I smiled, mean and humorless. “She’ll want this over. I don’t see her backing down. Greenbriar wants a war. We’ll give them one.”

Doc tapped his pen on the table. “You’re going to have to get close.”

I nodded again. “I plan on it.”

Bronc sighed with resolution. “You got my blessing, Wrecker. But if it gets out of hand, you’re pulling the plug yourself.”

“Roger that.”

The meeting broke up. Doc left first, then Arsenal. Gunner hung back, looking like he wanted to say something but didn’t. I stayed, packing up the laptop and pocketing the drive. Bronc waited until the room cleared, then fixed me with that blue-eyed stare he’d inherited from his old man.

“You sure about this?” he asked.

“No,” I said. “But I don’t see another way.”

He exhaled, rubbed his face. “If she’s in over her head, you get her out. If she’s playing us, I want her dead.”

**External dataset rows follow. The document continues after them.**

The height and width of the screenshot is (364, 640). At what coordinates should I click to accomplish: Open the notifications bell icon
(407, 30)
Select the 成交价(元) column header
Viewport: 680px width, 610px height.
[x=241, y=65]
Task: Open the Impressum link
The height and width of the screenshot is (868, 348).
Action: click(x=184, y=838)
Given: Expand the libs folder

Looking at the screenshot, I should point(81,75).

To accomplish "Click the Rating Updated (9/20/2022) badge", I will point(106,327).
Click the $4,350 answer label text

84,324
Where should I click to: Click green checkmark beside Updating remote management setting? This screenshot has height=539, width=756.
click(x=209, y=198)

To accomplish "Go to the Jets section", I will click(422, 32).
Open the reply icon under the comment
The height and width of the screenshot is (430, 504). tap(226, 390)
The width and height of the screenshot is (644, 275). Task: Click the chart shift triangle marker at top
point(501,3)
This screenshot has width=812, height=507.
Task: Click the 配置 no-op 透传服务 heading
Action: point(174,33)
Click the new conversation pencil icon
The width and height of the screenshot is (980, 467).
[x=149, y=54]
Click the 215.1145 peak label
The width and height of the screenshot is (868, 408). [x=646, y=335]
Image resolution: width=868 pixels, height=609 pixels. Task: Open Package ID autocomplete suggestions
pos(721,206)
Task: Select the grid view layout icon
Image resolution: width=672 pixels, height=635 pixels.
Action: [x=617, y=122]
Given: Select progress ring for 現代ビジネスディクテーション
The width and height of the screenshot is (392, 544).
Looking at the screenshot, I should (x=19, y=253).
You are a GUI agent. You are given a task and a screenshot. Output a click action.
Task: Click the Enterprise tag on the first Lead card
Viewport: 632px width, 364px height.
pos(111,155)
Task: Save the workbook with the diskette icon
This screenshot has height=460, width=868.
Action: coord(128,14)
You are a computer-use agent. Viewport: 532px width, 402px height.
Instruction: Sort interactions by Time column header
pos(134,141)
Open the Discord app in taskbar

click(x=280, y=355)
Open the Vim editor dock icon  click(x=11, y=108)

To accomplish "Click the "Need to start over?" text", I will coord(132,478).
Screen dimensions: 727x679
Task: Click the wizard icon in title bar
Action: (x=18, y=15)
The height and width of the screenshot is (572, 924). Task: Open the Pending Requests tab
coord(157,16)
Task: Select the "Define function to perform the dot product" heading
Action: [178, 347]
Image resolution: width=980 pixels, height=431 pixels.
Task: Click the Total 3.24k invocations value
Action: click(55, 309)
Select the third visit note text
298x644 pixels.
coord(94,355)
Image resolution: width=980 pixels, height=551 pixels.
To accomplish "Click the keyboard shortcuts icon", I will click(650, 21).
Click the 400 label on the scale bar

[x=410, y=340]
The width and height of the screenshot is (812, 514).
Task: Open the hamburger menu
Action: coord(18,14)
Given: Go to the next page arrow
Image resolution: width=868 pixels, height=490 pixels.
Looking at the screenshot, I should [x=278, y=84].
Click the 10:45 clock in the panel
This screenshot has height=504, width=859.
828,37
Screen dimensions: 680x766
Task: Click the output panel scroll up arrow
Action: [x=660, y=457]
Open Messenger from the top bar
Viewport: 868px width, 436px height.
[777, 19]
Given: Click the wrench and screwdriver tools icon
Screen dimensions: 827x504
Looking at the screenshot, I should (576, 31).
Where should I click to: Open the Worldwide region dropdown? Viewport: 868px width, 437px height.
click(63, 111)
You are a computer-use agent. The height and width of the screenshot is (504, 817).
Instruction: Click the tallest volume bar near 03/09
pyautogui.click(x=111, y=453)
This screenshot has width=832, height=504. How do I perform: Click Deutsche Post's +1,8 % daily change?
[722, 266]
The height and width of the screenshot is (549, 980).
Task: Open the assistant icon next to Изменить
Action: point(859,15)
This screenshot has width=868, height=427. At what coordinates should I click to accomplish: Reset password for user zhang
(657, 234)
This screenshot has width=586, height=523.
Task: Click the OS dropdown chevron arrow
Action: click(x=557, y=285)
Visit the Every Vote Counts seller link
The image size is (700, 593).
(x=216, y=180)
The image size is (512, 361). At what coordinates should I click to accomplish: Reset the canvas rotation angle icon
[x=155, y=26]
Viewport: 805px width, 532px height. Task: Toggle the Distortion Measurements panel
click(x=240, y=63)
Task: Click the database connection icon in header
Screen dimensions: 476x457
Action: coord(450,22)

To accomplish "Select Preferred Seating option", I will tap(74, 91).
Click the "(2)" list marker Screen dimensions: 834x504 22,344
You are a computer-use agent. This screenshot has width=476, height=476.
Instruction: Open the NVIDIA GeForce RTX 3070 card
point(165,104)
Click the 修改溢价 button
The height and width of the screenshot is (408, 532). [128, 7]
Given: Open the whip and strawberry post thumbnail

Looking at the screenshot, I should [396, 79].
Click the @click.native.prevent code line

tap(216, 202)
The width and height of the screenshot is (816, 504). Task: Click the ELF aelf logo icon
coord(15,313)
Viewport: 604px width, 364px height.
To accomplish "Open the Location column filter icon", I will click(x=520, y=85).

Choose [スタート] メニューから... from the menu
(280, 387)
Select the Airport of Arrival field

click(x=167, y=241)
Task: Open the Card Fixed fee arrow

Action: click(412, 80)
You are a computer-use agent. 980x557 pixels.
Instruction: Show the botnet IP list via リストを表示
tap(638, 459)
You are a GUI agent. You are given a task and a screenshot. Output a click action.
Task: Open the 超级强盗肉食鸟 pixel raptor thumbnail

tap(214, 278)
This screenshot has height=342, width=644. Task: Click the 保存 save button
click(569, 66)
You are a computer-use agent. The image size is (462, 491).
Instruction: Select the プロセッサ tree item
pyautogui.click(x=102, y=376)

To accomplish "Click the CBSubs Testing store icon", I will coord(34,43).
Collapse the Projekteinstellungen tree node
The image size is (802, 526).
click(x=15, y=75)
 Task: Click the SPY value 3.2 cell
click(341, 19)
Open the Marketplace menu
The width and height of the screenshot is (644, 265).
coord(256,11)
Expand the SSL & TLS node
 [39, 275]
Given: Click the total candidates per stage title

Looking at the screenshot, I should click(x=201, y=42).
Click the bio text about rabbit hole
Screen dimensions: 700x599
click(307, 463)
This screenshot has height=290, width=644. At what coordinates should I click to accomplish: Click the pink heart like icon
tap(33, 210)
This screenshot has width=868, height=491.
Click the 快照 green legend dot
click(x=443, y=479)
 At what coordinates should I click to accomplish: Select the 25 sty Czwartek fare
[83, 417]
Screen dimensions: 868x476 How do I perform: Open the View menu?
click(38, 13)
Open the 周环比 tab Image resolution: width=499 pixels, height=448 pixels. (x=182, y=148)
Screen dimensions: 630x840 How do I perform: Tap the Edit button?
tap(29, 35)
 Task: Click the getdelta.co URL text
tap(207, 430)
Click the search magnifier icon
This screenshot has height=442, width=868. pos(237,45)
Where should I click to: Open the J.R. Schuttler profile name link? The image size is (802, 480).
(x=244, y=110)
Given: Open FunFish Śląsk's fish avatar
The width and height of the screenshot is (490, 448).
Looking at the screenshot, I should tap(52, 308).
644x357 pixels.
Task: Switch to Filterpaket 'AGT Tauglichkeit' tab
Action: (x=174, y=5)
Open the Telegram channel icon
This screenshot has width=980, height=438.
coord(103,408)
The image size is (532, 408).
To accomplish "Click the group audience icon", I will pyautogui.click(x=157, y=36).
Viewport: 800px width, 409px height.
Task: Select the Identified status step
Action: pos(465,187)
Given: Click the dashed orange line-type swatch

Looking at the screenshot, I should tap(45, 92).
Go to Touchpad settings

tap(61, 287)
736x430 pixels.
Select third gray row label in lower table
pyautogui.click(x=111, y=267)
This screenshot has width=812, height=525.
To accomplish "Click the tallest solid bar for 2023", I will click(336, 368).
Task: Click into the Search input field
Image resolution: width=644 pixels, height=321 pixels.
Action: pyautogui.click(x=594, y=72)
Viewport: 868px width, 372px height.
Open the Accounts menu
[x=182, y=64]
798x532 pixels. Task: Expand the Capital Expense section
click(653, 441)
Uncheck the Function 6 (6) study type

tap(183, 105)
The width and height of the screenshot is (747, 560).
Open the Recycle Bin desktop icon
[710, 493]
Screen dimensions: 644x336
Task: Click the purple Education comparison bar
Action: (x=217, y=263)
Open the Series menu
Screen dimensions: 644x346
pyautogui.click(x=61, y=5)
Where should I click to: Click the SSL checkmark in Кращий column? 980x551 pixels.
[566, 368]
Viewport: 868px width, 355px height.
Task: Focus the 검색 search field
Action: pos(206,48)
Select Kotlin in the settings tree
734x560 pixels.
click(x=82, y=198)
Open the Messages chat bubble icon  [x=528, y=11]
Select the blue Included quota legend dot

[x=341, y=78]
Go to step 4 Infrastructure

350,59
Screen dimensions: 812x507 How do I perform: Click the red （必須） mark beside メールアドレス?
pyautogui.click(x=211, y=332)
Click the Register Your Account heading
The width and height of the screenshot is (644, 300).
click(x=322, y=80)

“I’m telling you now, that’s a hard goddamn no. She’s my fucking mate, Bronc.”

“Of course she is. Eli, why can’t any fucking thing ever be easy?”

I grinned. “Where’s the fun in that?”

He stood, stretched his back until it popped, then clapped me on the shoulder. “You need to talk to Juliet?”

“I’ll let you know. Parker might need to.”

“Ahh hell. Juliet loves a stray.”

I grinned as I left the war room and stepped out into the cold. The sky over the compound was the color of old ash, the lights of the city barely making a dent in the dark. I felt the wolf within me pacing, restless, ready to run.

I mounted my bike and gunned the engine, the sound splitting the night in two.

I was going to see Parker.

And this time, I wasn’t just going to watch.

I took the long way to Parker’s house, looped the block twice before cutting the engine.

The street slept hard, no porch lights, not even a possum made rounds in the ditch.

I left the bike hidden behind a utility shed and went the last stretch on foot.

The night felt colder here—maybe because I wasn’t on pack land.

I was a ghost with bad intentions. Or good, depended on your perspective.